Other than the rolling convoys of aid heading toward Port-au-Prince, I doubt much has changed around the swinging iron gates in a century.
Thick dust kicks up like smoke from the constant movement of street vendors and mostly Haitians wanting to be allowed to leave their wounded country.
I am headed to Santo Domingo, after covering the earthquake for QMI Agency.
In the aging, bald-tired Nissan — where the air conditioner doesn’t work and the CD player repeats one Creole song for 12 straight hours — I wait with driver Jean-Claude and my interpreter, Cal. Both are Haitian, with Cal a university student before the disaster and Jean-Claude some sort of unemployed government worker. His former job seems to change, depending on what he sees out the window as we drive.
Entering Haiti was, other than traffic, a simple thing.
But getting back out is a shifty business.
After soldiers let us through the gate, we’ve been pulled aside by five thugs who have some loose association with Dominican Republic customs.
The only papers they are interested from me are the American dollars I carry. But even before looking at the passports held by the two Haitians onboard, the bad-five have decided their documents must not be in order.
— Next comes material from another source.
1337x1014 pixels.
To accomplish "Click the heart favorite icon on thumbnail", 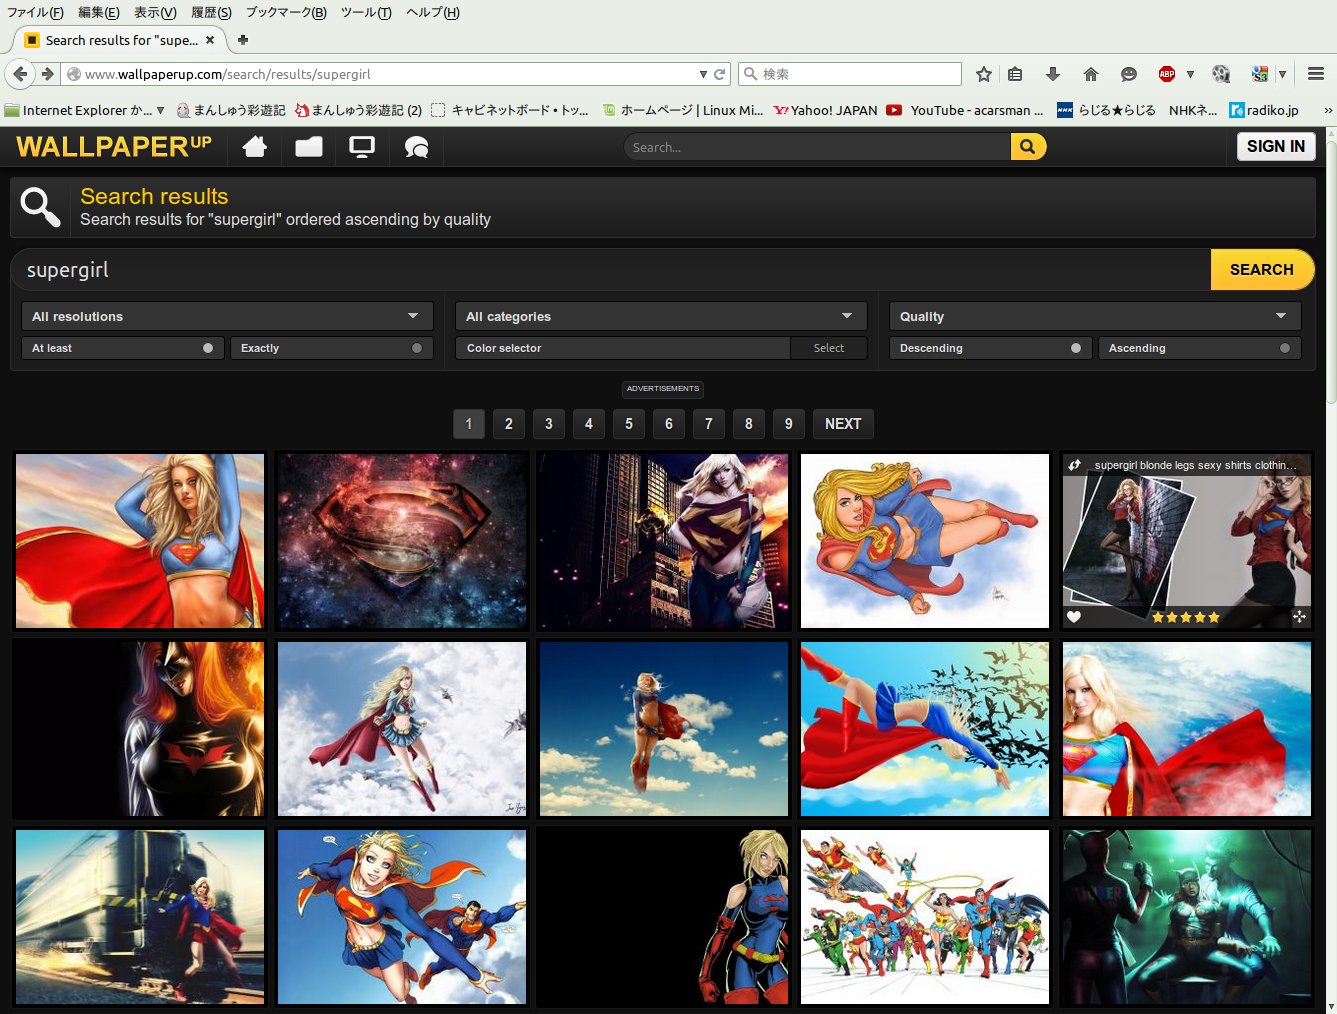I will (1074, 617).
We’re told to pull around a back building, where bored workers play cards and try to ignore anything else going on. The men circle and quiz Jean-Claude and Cal, who both assure me their passports and papers are fine for entering this country.
One thug with a handgun stuffed into the front pocket of his baggy jeans asks me where I’m going.
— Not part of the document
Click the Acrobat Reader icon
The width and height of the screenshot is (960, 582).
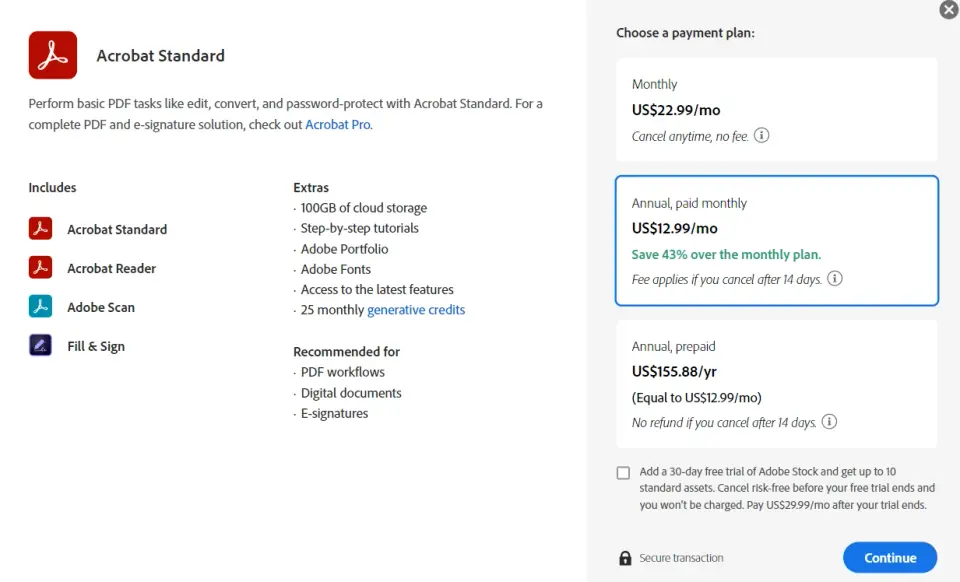point(40,268)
Cal tries to intervene, but the man taps the thick butt of the gun.
I show him a slip of paper — an address of a hotel in Santo Domingo.
In Spanish, he tells me my friends can’t go further, but that he’s also, by chance, a taxi driver and will take me the rest of the long way. Among themselves, the five men begin to bicker over who will drive me — or perhaps who gets to pull the trigger once we get a mile down the road.
“I’m not going anywhere without my associates,” I tell them.
More arguing. More tapping of the gun. Our car is moved to an even more remote position.
Then comes a demand for $150 US to clear up any problems with the paperwork.
The chubby one of the five grabs the cash in a thick paw, and begins to sneak off. But Cal is on him, demanding to see his credentials. For the people on both sides of this border, your credentials are like pants — once you have them, you won’t ever leave the house without them.
The fat man returns to his four co-conspirators. Other than to suggest I go in a car with them, they largely avoid me.
There are outbursts of Creole and French and Spanish, as harsh words are exchanged among their five and my loyal two.
The Haitians must go back and the Canadian can stay, the verdict is decided.
The three brand new fifty-dollar bills have bought us nothing.
And by this point, threats are being made toward my Haitian fixers.
I take out my press credentials — which hold as much real authority as my Tim Horton’s card — and demand to speak to the man in charge.
And like that, I’m standing before the desk of a beleaguered Dominican Republic officer.
I’m in a bad movie here. But at least there are now witnesses around, I reason.
The hall outside is deafening with chatter from Haitians trying to coax their way in. I just want to get the Hell out.
“Who can I trust?” I ask the man in charge.
He shrugs, but gives no real answer, other than the three of us can’t go further together.
So I call the Prime Minister. Or at least that’s what I seem to be doing on my Blackberry, which I haven’t gotten a call out on since I arrived in Haiti.
I chatter dramatically, while saying words like “United Nations” and “Canadian Soldiers”.
I even somehow include “President Barack Obama” into my tirade.
As I do this, Cal and Jean-Claude are nearby exploring hidden angles with other officials, who all work the outer hall of immigrants like stock market floor traders.
Money keeps exchanging hands. Papers are stamped. Some go. Many stay.
Whether it was my call to the Prime Minister he never got, or my companions knowing the game after two lifetimes of playing it, we are suddenly told to go. Now.
For the rest of the afternoon, as we head toward Santo Domingo, checkpoints greet my companions and I every half hour. Only the magical power of my waving press credentials gets us through.
Dropping me off after 12 hours, Jean-Claude and Cal take the money they are owed, as well as a little more to get a good meal, before turning back around.
But not before digging into a bag to change shirts. So just maybe the five wouldn’t recognize them when they turn up to be let through the iron gates again.
Next to them, I have it easy.
I don’t know how they’ll make out getting that far, or how they will fare navigating their own lost city.
But I do know, getting out is often half the story.